APBN telah mencatat surplus selama sembilan bulan beruntun tahun ini berkat kinerja moncer pada pendapatan negara. Direktur Jenderal Anggaran (DJA) Isa Rachmatarwata mengatakan kinerja pendapatan negara masih cukup bagus sampai bulan lalu. Realisasi belanja juga disebut berjalan sesuai rencana.
"Pokoknya yang Oktober ini belanjanya berjalan sesuai yang kami perkirakan, nampaknya belum akan membuat APBN menjadi defisit," kata Isa ditemui di kantor Kemenkeu, Jakarta, Selasa (1/11).
Isa mengatakan APBN masih akan surplus sekalipun pemerintah melakukan pengeluaran jumbo untuk membayar tagihan kompensasi ke Pertamina dan PLN. Rinciannya, kompensasi yang dibayarkan ke Pertamina sebesar Rp 132,1 triliun, sedangkan PLN sebesar Rp 31,2 triliun. Tagihan itu sudah dibayar pada 31 Oktober.
Pembayaran kompensasi ke Pertamina dan PLN tersebut dilakukan dalam rangka kewajiban pemerintah atas penugasan penyediaan pasokan BBM dan listrik dalam negeri. Kompensasi yang dibayarkan ke Pertamina atas subsidi terhadap Pertalite dan Solar, serta subsidi listrik yang disediakan PLN.
APBN masih berhasil mencatat surplus Rp 60,9 triliun sampai dengan bulan lalu seiring pembayaran jumbo kompensasi BBM dan listrik belum dilakukan. Surplus APBN bulan lalu setara 0,33% produk Domestik Bruto (PDB). Meski demikian surplus September tidak setinggi bulan sebelumnya yang mencapai Rp 107,4 triliun.
Keseimbangan primer juga mencatatkan surplus Rp 339,4 triliun, bahkan lebih besar dibandingkan bulan sebelumnya Rp 301,5 triliun.
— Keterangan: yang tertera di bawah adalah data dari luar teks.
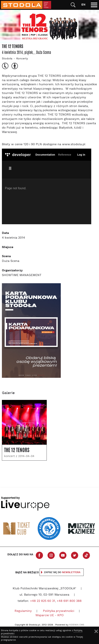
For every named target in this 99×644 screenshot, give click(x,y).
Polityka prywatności (58, 611)
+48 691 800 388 (69, 601)
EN (83, 4)
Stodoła (7, 59)
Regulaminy (23, 611)
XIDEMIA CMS (76, 625)
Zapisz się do (62, 572)
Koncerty (22, 59)
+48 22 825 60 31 (42, 601)
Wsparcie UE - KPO (50, 615)
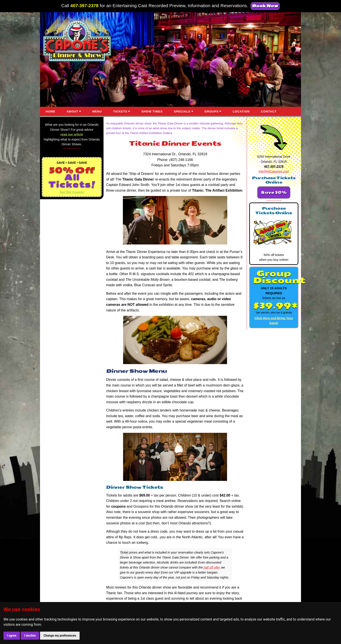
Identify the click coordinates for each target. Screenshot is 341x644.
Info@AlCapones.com (274, 172)
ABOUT (72, 111)
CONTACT (269, 111)
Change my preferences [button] (60, 636)
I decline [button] (30, 636)
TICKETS (120, 111)
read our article (72, 134)
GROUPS (212, 111)
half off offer (211, 568)
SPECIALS (182, 111)
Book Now (265, 6)
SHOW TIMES (152, 111)
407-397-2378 (84, 6)
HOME (50, 111)
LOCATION (241, 111)
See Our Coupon (72, 192)
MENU (97, 111)
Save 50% (274, 192)
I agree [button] (12, 636)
Surplus jumbo ini merupakan pembalikan dibandingkan periode yang sama tahun lalu yang mencatat defisit dalam hingga Rp 198,2 triliun.
Neraca keuangan pemerintah yang masih mencatat surplus tersebut seiring realisasi pendapatan negara yang masih tumbuh lebih tinggi dibandingkan belanja negara. Pendapatan negara selama sembilan bulan terakhir nyaris tembus Rp 2.000 triliun, dengan pertumbuhan 45,7% dibandingkan periode yang sama tahun lalu.
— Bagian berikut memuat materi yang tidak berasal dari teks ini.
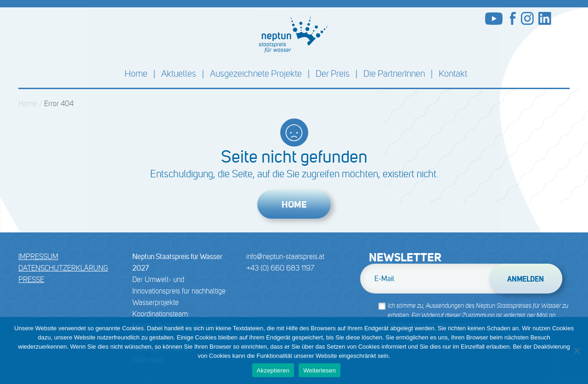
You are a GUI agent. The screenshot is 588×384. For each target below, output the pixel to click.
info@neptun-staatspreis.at (285, 256)
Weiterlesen (319, 370)
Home (136, 73)
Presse (31, 279)
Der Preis (333, 73)
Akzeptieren (273, 370)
Di sisi lain, belanja tumbuh lebih lambat dibandingkan pendapatan sebesar 7,6% menjadi Rp 1.361,2 triliun, terutama karena kenaikan pada belanja non-kementerian dan lembaga (K/L), sementara belanja K/L menyusut. Belanja negara berupa transfer ke daerah tumbuh 2% mencapai Rp 552,7 triliun.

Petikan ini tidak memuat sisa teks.